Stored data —
○ ○ ○ ○ ○
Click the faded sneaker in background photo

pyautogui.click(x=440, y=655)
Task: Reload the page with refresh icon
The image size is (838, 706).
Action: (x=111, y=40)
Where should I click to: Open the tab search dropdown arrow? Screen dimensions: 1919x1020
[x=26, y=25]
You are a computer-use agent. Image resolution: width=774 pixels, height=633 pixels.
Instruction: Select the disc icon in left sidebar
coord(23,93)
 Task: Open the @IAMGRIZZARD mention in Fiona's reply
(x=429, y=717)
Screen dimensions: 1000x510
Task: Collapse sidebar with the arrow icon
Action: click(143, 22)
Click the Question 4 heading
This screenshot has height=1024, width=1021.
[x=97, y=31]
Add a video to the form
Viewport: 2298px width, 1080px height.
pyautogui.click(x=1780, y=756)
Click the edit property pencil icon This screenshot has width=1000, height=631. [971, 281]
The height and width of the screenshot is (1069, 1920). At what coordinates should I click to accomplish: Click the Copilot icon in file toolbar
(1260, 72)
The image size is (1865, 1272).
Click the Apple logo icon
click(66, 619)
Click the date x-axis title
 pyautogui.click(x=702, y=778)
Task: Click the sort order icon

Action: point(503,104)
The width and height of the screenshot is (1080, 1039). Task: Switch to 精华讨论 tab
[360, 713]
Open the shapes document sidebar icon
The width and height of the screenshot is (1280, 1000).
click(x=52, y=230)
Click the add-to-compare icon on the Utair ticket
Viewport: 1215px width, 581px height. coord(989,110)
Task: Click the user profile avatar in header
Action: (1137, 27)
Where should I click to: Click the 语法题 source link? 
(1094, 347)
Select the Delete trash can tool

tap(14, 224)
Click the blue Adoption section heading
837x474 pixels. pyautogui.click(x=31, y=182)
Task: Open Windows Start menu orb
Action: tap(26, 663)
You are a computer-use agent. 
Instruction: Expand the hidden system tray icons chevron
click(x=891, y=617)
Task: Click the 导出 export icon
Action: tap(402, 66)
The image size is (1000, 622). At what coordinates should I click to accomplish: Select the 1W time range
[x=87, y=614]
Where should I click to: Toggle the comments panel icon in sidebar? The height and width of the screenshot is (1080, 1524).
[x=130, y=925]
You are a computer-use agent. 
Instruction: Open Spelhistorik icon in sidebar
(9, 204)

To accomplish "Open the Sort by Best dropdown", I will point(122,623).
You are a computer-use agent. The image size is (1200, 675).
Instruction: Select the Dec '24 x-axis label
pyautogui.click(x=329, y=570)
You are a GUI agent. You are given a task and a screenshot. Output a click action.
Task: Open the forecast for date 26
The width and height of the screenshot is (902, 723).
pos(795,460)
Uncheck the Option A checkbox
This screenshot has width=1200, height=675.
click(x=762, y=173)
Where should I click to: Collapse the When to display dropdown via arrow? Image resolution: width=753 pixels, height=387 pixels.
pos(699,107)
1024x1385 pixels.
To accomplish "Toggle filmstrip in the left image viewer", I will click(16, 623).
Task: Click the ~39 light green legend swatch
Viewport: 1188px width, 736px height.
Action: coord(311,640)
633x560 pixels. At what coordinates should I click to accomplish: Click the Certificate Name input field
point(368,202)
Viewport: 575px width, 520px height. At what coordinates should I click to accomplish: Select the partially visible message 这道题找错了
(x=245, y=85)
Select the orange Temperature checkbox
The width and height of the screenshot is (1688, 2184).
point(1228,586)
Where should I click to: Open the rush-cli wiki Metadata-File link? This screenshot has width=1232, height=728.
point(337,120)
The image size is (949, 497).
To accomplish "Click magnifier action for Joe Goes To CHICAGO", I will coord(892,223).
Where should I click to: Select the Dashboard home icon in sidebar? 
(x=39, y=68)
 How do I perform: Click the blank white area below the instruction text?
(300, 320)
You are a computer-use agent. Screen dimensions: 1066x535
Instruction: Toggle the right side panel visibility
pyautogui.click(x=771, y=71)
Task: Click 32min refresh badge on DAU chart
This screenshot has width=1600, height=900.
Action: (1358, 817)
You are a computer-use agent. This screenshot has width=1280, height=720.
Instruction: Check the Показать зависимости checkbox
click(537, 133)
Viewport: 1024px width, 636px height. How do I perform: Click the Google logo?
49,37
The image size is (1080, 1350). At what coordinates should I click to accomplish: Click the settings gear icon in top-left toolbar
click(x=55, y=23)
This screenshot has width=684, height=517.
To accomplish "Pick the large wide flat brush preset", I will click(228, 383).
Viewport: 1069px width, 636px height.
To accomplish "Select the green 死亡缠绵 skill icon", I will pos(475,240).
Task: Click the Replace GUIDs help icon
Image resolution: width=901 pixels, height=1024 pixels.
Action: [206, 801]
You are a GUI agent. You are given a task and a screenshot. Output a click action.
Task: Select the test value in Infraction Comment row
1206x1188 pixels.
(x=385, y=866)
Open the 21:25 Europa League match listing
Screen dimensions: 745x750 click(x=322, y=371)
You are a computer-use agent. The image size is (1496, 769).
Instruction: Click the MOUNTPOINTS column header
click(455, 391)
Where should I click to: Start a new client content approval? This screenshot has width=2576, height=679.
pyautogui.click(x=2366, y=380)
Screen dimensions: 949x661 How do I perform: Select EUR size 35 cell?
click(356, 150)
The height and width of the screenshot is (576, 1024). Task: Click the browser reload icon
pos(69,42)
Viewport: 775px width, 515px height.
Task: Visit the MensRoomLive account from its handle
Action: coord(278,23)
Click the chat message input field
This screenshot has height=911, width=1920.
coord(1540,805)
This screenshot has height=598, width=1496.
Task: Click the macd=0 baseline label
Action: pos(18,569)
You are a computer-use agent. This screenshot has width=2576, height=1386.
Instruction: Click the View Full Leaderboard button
○ ○ ○ ○ ○
Task prompt —
Retrieve each line of the data in which the word "will" can be found.

Task solution —
To accomplish "Open the Sort by Best dropdown", I will point(122,623).
To accomplish "Toggle filmstrip in the left image viewer", I will click(16, 623).
To accomplish "Click magnifier action for Joe Goes To CHICAGO", I will coord(892,223).
To accomplish "Pick the large wide flat brush preset", I will click(228, 383).
To accomplish "Select the green 死亡缠绵 skill icon", I will pos(475,240).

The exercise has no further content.